- **Отрывок текста**
..............................

«Историю делают не короли, а историки», — гласит расхожая фраза. А ещё историю делают источники — документы, описывающие события или повествующие о том, как думали и действовали исторические акторы.
Речь идёт не только о мемуарах высокопоставленных чиновников, фронтовых сводках или статистических данных. В последнее время в исторической науке наблюдается всплеск интереса к «эго-документам» — опубликованным или впервые вводимым в научный оборот дневникам и запискам, автобиографиям и интервью, вербальным и визуальным воспоминаниям, очеркам и письмам.
В медиазале Ельцин Центра 16 июня состоялась презентация книги «Эго-документы: Россия первой половины ХХ века в межисточниковых диалогах». О работе над ней рассказали представители авторского коллектива, вобравшего в себя цвет научно-исторического сообщества Урала.

..............................

- **Записи набора данных**

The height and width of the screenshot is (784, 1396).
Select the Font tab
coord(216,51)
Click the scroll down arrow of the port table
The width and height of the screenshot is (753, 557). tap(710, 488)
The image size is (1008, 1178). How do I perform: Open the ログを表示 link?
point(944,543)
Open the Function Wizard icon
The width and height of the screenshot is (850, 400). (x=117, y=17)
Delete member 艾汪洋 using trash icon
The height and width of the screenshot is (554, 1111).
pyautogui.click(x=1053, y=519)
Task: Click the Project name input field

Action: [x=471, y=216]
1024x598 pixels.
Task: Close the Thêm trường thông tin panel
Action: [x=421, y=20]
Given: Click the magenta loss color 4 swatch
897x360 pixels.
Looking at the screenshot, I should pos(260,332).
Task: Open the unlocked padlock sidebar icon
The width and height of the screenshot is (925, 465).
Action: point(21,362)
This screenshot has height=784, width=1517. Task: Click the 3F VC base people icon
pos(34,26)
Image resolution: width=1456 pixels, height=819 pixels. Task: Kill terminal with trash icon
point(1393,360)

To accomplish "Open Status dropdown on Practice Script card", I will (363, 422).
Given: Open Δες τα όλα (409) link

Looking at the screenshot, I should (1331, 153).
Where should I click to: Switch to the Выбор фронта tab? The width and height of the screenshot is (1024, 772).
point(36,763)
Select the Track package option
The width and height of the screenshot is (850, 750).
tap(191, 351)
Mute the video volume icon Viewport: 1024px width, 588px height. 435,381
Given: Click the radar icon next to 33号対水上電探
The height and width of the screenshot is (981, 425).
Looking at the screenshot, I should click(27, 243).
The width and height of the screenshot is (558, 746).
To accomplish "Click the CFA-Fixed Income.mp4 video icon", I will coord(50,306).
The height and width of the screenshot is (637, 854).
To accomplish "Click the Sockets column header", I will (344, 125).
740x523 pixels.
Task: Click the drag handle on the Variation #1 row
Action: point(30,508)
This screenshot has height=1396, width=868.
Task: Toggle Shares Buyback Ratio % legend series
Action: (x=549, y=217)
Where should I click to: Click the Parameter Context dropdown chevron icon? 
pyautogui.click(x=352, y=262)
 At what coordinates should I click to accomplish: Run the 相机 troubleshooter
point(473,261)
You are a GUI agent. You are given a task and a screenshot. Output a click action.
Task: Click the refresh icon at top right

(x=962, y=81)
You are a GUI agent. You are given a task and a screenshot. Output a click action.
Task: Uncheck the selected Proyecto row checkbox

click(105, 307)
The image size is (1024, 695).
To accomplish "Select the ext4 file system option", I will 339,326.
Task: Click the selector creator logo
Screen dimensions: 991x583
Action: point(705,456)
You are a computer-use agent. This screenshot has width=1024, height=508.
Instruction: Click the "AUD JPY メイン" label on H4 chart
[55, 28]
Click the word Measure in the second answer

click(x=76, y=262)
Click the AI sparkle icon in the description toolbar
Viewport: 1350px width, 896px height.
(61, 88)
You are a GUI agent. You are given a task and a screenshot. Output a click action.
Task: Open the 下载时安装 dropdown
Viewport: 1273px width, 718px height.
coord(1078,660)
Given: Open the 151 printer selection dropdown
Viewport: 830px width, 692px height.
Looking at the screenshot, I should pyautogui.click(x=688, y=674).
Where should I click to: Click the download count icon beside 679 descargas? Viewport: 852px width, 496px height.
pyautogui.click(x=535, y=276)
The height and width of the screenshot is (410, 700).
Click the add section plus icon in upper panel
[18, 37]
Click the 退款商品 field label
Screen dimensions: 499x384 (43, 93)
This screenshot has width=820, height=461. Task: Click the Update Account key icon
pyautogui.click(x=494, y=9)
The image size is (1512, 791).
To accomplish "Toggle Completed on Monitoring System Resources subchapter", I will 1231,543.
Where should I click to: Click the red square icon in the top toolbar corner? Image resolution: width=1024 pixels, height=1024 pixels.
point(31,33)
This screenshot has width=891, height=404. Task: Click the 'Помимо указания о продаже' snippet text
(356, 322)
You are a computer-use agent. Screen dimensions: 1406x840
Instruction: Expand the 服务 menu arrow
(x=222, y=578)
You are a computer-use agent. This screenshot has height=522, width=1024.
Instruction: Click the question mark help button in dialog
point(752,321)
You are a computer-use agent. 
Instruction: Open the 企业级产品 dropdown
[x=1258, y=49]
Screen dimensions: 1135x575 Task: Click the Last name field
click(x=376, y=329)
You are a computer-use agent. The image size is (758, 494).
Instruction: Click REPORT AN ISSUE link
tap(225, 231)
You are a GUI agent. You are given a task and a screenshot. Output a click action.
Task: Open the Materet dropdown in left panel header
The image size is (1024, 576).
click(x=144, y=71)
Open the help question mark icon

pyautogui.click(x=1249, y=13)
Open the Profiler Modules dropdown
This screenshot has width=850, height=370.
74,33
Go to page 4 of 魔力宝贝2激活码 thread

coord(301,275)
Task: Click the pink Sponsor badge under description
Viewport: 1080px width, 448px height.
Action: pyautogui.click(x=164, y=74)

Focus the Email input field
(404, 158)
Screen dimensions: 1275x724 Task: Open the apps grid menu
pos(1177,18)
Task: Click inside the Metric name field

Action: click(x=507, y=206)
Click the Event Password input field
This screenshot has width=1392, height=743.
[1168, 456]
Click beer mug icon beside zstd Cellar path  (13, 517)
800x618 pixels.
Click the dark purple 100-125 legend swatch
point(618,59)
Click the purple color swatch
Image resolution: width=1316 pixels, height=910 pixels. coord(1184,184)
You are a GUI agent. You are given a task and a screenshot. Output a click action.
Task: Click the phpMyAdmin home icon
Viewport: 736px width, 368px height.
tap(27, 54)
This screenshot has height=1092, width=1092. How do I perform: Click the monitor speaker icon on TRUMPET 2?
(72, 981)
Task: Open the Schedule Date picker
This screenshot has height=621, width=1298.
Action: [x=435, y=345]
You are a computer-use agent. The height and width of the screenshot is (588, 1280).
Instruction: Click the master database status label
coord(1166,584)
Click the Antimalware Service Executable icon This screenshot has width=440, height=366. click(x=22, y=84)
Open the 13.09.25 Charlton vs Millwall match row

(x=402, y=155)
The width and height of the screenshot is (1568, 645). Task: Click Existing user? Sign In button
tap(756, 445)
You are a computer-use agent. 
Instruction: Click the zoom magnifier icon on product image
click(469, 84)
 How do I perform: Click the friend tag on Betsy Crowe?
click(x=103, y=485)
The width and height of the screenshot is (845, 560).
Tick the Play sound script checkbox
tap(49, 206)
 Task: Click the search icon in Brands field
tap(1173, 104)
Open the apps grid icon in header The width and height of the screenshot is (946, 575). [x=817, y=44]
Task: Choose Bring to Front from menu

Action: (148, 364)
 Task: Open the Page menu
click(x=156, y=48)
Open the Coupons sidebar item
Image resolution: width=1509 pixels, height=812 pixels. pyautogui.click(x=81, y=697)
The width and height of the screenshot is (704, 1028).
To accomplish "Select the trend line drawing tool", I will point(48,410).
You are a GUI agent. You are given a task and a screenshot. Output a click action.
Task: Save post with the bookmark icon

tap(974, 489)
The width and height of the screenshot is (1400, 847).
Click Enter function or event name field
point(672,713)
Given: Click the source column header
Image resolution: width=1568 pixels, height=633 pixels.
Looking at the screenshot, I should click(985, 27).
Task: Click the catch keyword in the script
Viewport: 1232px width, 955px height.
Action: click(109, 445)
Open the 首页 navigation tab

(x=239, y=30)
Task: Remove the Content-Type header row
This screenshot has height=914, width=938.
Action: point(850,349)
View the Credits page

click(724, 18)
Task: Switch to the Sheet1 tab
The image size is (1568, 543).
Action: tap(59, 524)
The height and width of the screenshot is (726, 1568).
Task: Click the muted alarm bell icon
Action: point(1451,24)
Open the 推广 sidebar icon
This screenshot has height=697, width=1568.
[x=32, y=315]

..............................

- **Задания**
a – Выпишите из отрывка без изменений фрагмент, который начинается со слов «В медиазале Ельцин» и заканчивается словами «научно-исторического сообщества Урала.».
b – Посчитайте, в скольких строках записей встречается слово «question», и напишите только число.
Записи никак не связаны с отрывком.

- **Ответы по заданиям**
a –
В медиазале Ельцин Центра 16 июня состоялась презентация книги «Эго-документы: Россия первой половины ХХ века в межисточниковых диалогах». О работе над ней рассказали представители авторского коллектива, вобравшего в себя цвет научно-исторического сообщества Урала.

b – 2